On using different sounds for different throttle settings, vs. synthesizing the "speed", well that is the original and most common way most European sound systems work. 

Several companies have gone "one better", having the ability to have different sounds at different speeds or BEMF readings AND to modify the sounds (volume or frequency). 

I know the Zimo does this for sure, and others. If I remember correctly, you can set up to 10 different "sets" of sounds that the locomotive will "go though" from lowest to highest speed or BEMF.

The reason that most companies have gone "one better" is that if you just have sets of sounds, there is no "transition" effect. For example, when changing "notches" in a diesel, you do not instantaneously change engine rpm, there is a transition in rpm. 


Regards, Greg


----------



## Doddy (Jan 23, 2008)

Posted By Greg Elmassian on 27 Feb 2012 04:26 PM 
Yes Doddy, thanks for clarifying it for those who misunderstood. 

It's too bad that Aristo has cancelled all product development, but nothing is ever final. Seems strange since they had acceptable (in my opinion) working hardware and software. 

On using different sounds for different throttle settings, vs. synthesizing the "speed", well that is the original and most common way most European sound systems work. 

Several companies have gone "one better", having the ability to have different sounds at different speeds or BEMF readings AND to modify the sounds (volume or frequency). 

I know the Zimo does this for sure, and others. If I remember correctly, you can set up to 10 different "sets" of sounds that the locomotive will "go though" from lowest to highest speed or BEMF.
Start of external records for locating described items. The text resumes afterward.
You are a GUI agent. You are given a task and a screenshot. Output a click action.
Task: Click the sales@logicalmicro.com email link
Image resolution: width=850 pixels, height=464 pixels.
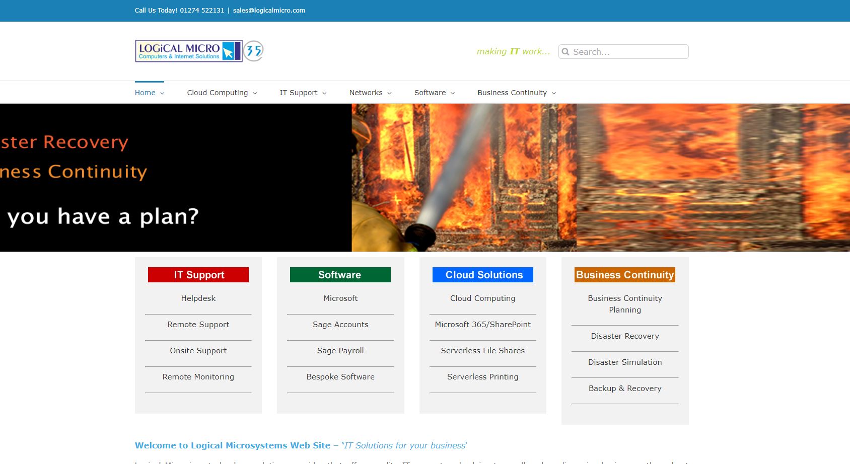(269, 10)
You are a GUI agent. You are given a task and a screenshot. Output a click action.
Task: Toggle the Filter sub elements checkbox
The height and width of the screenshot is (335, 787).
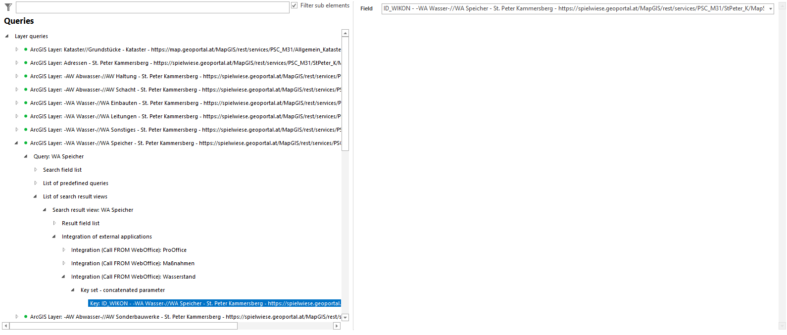(295, 5)
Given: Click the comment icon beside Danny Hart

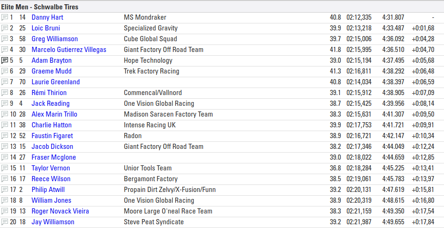Looking at the screenshot, I should pyautogui.click(x=5, y=17).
The reason that most companies have gone "one better" is that if you just have sets of sounds, there is no "transition" effect. For example, when changing "notches" in a diesel, you do not instantaneously change engine rpm, there is a transition in rpm. 


Regards, Greg 




Greg, lownote,

Guys, 

Please read my email in detail. Whilst I am aware that ZIMO, QSI etc have BEMF to modify sounds by volume or frequency that is exactly the problem with them. Yes you can go through 10 sets of changes, but these can only be programmed in relation to the voltage applied to the motors it is in direct proportion. AND does NOT correspond to how a real locomotive works. Also in the case of ZIMO in particular you can only step through these changes in a way that requires a step down through the sound sets in a way that requires merging of sounds at each of the 10 stages to match in tone and frequency. Again the real locomotive engine does not work this way.
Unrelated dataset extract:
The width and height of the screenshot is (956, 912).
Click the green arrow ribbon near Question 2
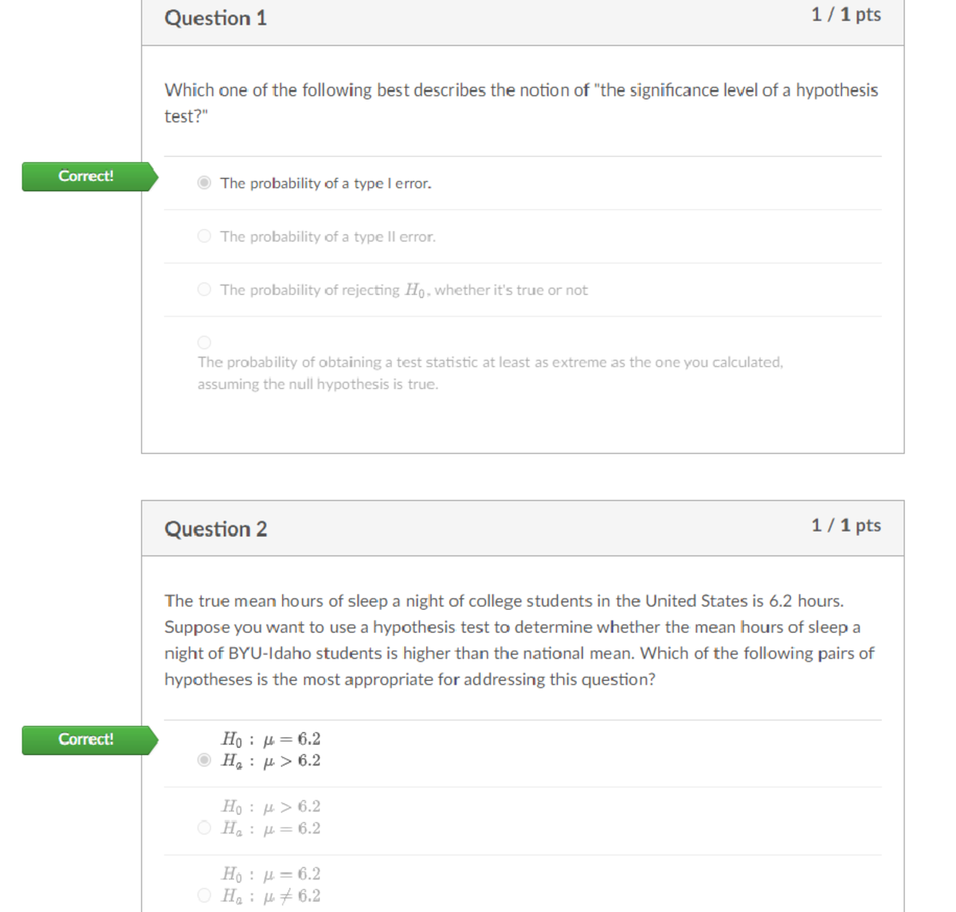tap(151, 739)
When have you ever heard a real locomotive pulling a 2000 ton train and sounding as though it is idling, only developing the sound of the engine at full throttle whilst the loco is pelting around the track? This is the way these guys have setup their systems. Sorry, but this is what you guys are describing and it is wrong.
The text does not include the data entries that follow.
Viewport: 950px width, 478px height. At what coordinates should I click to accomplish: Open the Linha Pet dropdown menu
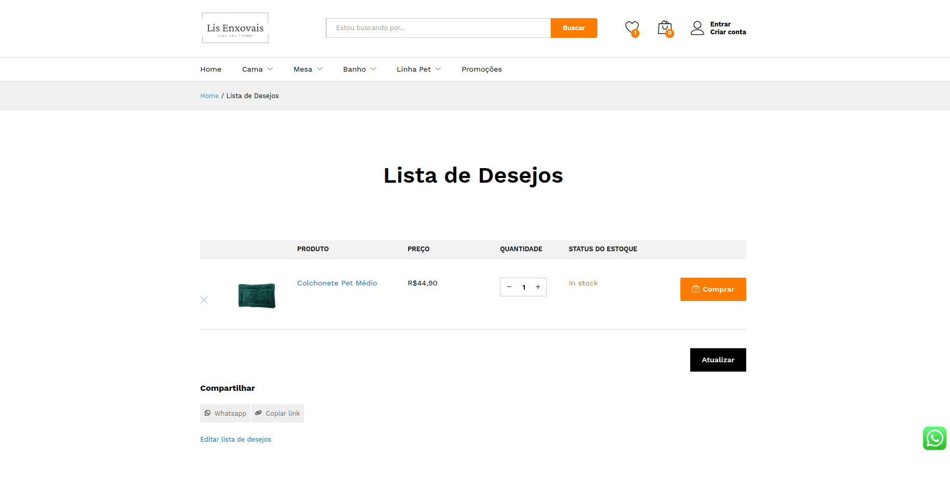coord(418,69)
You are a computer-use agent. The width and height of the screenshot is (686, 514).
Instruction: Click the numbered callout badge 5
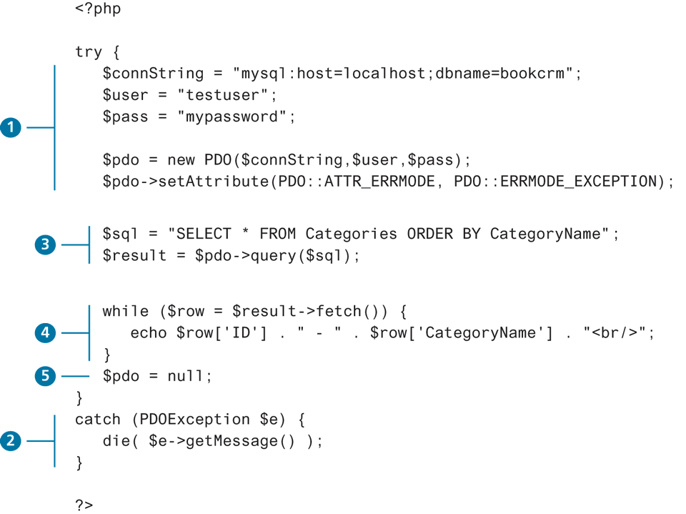(x=45, y=376)

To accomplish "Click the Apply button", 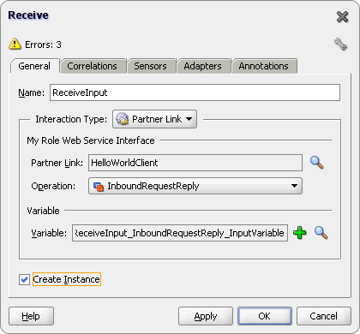I will [206, 316].
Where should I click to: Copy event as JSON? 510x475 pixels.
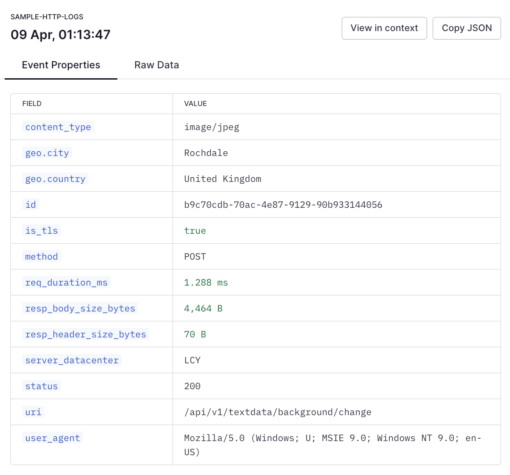click(467, 28)
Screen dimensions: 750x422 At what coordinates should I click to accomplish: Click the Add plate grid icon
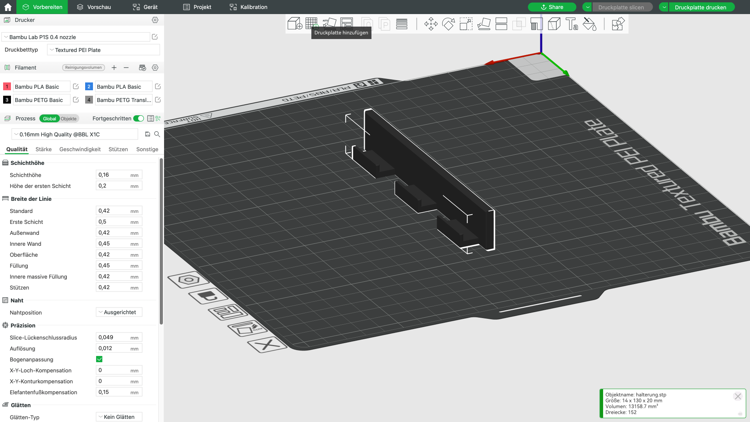[x=312, y=23]
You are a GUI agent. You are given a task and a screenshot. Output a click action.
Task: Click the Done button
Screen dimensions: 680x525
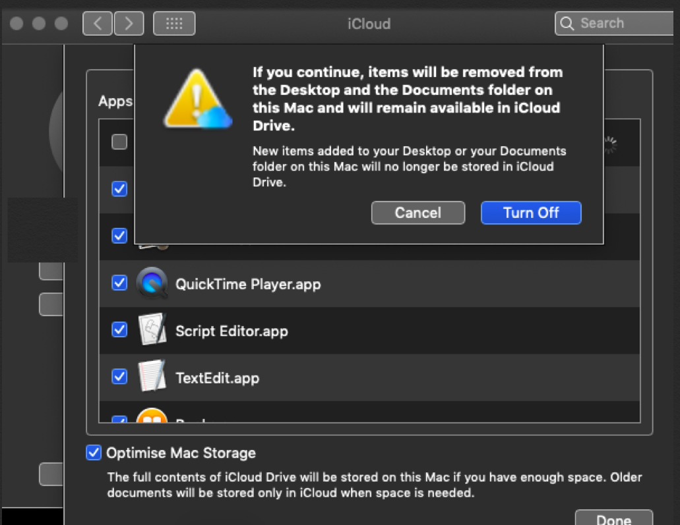(x=613, y=519)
When have you ever heard a real locomotive stopping a 2000 ton train and sounding as though it is still working hard when it should be idling, This is the way these guys have setup their systems. Sorry, but this is what you guys are describing and again it is wrong. 


I have been around the loop with all the manufacturers now and they have all readily admitted they CANNOT replicate the real engine note transitions of a real locomotive because their software does not allow it. AND they do not want to spend the time to get it right.



"The reason that most companies have gone "one better" is that if you just have sets of sounds, there is no "transition" effect. For example, when changing "notches" in a diesel, you do not instantaneously change engine rpm, there is a transition in rpm. "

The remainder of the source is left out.